- [Task instructions]:
Copy each line of the records below, from the first through the one that contains "Given: Go to the home icon in orange navbar", exactly as written.

- [Data records]:
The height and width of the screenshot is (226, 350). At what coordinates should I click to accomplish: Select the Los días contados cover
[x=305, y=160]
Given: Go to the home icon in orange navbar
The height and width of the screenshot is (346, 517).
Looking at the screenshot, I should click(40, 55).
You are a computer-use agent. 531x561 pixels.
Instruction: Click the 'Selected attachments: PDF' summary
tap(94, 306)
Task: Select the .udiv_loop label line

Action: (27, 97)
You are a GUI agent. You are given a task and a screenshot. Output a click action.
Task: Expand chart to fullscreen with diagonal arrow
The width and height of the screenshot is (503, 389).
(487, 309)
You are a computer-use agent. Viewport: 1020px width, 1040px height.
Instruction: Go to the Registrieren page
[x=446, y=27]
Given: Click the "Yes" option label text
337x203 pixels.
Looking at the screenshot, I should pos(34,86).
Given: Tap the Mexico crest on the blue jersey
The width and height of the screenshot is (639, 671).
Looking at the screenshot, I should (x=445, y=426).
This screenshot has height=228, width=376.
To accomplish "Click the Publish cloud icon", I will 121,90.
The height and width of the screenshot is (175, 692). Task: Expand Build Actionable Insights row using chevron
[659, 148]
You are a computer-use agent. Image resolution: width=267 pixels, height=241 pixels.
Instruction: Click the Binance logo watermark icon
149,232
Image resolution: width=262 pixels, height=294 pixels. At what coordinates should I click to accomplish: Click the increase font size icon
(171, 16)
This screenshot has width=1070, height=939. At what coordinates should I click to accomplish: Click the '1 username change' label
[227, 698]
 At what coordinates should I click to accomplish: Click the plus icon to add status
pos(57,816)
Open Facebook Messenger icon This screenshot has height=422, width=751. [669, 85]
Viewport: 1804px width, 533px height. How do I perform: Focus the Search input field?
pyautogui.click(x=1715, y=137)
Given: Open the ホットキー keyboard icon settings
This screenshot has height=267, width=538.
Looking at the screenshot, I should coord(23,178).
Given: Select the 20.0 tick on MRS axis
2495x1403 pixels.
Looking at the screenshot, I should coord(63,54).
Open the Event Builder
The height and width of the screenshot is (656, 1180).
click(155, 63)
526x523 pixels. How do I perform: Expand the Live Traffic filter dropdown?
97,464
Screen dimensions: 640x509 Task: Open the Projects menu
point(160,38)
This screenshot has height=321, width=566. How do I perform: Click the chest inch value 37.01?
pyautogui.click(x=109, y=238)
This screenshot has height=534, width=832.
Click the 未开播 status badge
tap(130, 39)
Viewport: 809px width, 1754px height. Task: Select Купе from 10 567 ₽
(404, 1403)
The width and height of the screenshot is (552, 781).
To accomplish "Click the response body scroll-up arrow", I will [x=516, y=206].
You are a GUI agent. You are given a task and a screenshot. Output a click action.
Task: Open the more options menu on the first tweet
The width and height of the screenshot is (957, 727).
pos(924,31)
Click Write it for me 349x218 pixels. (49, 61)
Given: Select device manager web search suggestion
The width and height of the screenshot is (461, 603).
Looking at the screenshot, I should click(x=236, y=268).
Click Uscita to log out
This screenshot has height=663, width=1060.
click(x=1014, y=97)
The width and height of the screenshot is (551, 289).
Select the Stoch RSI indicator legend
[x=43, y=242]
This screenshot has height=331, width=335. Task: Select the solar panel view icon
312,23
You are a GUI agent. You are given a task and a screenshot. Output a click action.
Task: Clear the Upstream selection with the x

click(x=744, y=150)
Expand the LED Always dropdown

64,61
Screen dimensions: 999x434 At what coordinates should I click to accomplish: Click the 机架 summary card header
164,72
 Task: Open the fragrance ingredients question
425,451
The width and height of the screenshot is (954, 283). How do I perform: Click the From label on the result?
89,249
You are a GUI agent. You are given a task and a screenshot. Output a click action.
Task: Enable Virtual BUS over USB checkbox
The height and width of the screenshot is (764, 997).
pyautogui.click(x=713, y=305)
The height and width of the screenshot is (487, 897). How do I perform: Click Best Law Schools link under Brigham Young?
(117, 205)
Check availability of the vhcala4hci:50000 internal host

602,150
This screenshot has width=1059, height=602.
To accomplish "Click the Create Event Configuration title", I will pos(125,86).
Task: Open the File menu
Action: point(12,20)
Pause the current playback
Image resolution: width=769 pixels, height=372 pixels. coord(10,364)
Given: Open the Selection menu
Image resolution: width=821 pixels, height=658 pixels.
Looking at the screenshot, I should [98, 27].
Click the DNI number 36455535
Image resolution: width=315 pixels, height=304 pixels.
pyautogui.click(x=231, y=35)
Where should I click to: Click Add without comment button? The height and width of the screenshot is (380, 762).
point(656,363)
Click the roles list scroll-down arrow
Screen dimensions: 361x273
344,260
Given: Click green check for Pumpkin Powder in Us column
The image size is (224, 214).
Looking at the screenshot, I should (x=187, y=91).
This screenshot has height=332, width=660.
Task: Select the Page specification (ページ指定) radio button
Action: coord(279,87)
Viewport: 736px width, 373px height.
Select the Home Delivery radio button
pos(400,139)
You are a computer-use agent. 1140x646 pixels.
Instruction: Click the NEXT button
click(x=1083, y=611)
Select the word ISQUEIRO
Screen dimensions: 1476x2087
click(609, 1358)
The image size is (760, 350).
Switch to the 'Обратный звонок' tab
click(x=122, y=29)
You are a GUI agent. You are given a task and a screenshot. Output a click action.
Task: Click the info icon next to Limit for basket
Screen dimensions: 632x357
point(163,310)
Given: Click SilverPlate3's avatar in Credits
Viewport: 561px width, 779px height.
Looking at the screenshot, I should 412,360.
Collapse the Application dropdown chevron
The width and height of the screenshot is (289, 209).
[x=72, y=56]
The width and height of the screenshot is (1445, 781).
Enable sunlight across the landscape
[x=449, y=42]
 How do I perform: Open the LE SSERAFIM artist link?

- [Exercise response]:
The height and width of the screenshot is (226, 350). At what coordinates should I click to accomplish: Select the Los días contados cover
[x=305, y=160]
Given: Go to the home icon in orange navbar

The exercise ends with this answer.